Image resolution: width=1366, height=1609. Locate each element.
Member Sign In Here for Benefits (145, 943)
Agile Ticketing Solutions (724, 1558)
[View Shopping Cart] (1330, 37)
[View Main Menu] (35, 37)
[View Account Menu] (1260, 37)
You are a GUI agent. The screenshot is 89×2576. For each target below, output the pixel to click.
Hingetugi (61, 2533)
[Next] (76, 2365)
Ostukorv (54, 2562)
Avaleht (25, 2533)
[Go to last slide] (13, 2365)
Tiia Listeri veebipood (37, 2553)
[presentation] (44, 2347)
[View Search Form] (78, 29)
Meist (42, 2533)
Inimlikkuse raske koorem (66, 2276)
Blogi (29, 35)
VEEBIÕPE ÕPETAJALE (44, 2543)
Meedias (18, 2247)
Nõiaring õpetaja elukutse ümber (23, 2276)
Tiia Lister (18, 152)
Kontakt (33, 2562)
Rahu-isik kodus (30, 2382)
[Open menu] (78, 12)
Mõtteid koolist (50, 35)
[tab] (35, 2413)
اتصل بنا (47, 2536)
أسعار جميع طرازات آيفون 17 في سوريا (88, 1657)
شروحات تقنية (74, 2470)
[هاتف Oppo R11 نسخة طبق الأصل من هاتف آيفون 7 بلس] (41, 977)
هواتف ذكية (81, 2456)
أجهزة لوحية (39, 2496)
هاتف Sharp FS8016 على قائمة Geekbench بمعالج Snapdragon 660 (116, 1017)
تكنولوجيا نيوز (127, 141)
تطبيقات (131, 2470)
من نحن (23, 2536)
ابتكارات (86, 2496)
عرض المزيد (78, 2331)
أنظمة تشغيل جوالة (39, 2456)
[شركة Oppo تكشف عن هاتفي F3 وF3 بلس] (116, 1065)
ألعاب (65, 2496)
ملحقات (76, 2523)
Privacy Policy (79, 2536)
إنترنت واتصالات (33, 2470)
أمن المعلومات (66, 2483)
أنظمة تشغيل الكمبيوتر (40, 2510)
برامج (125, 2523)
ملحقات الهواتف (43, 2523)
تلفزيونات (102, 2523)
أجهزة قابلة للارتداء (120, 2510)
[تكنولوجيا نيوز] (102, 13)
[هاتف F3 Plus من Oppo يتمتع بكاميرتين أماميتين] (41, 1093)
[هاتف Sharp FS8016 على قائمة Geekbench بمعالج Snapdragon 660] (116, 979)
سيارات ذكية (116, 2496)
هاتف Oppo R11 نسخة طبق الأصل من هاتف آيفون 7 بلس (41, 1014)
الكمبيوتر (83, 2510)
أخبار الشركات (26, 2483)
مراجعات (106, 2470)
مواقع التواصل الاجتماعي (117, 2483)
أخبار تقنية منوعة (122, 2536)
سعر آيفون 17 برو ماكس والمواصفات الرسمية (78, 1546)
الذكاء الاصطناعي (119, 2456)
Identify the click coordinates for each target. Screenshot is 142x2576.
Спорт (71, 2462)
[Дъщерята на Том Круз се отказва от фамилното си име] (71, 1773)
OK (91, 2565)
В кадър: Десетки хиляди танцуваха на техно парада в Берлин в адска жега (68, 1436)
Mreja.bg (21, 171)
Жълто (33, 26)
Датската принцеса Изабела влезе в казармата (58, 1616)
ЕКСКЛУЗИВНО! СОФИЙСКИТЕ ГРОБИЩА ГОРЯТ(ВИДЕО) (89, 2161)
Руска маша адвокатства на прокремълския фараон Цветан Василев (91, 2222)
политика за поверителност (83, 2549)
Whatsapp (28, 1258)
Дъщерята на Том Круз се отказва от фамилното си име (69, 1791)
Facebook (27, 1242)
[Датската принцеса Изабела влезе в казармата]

#### Work task
Give again exactly, and only, the lines above starting at the one with "اتصل بنا (47, 2536)" and ending at the one with "أنظمة تشغيل جوالة (39, 2456)".

#### Written solution
اتصل بنا (47, 2536)
أسعار جميع طرازات آيفون 17 في سوريا (88, 1657)
شروحات تقنية (74, 2470)
[هاتف Oppo R11 نسخة طبق الأصل من هاتف آيفون 7 بلس] (41, 977)
هواتف ذكية (81, 2456)
أجهزة لوحية (39, 2496)
هاتف Sharp FS8016 على قائمة Geekbench بمعالج Snapdragon 660 (116, 1017)
تكنولوجيا نيوز (127, 141)
تطبيقات (131, 2470)
من نحن (23, 2536)
ابتكارات (86, 2496)
عرض المزيد (78, 2331)
أنظمة تشغيل جوالة (39, 2456)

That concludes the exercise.